● Provided data
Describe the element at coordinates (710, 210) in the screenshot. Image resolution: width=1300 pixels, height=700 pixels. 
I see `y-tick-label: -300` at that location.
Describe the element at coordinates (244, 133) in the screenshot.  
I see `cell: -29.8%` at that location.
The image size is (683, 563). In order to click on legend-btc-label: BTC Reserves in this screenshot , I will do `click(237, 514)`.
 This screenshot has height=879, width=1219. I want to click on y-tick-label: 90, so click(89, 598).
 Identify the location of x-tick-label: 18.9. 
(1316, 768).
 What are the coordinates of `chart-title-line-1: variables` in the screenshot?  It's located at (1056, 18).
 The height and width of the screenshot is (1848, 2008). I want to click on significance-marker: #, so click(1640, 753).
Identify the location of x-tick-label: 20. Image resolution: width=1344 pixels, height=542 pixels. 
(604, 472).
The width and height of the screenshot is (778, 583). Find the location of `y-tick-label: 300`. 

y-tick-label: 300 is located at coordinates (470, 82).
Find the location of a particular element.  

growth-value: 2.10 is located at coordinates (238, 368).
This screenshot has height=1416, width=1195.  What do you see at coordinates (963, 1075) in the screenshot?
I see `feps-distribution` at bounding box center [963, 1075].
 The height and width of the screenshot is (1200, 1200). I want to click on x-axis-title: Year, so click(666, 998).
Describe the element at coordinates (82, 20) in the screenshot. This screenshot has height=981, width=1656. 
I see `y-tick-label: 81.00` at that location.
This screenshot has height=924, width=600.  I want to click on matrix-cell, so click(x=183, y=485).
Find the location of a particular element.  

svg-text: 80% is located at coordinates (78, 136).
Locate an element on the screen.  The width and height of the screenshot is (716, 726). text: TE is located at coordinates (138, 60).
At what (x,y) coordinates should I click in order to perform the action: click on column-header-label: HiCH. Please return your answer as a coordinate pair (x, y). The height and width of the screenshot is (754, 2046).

● Work instructions
Reproduce the records above word for word, from the very first line through the line that contains "growth-value: 2.10 is".

● Response to the exercise
Describe the element at coordinates (710, 210) in the screenshot. Image resolution: width=1300 pixels, height=700 pixels. 
I see `y-tick-label: -300` at that location.
Describe the element at coordinates (244, 133) in the screenshot.  
I see `cell: -29.8%` at that location.
The image size is (683, 563). In order to click on legend-btc-label: BTC Reserves in this screenshot , I will do `click(237, 514)`.
 This screenshot has height=879, width=1219. I want to click on y-tick-label: 90, so click(89, 598).
 Identify the location of x-tick-label: 18.9. 
(1316, 768).
 What are the coordinates of `chart-title-line-1: variables` in the screenshot?  It's located at (1056, 18).
 The height and width of the screenshot is (1848, 2008). I want to click on significance-marker: #, so click(1640, 753).
Identify the location of x-tick-label: 20. Image resolution: width=1344 pixels, height=542 pixels. 
(604, 472).
The width and height of the screenshot is (778, 583). Find the location of `y-tick-label: 300`. 

y-tick-label: 300 is located at coordinates (470, 82).
Find the location of a particular element.  

growth-value: 2.10 is located at coordinates (238, 368).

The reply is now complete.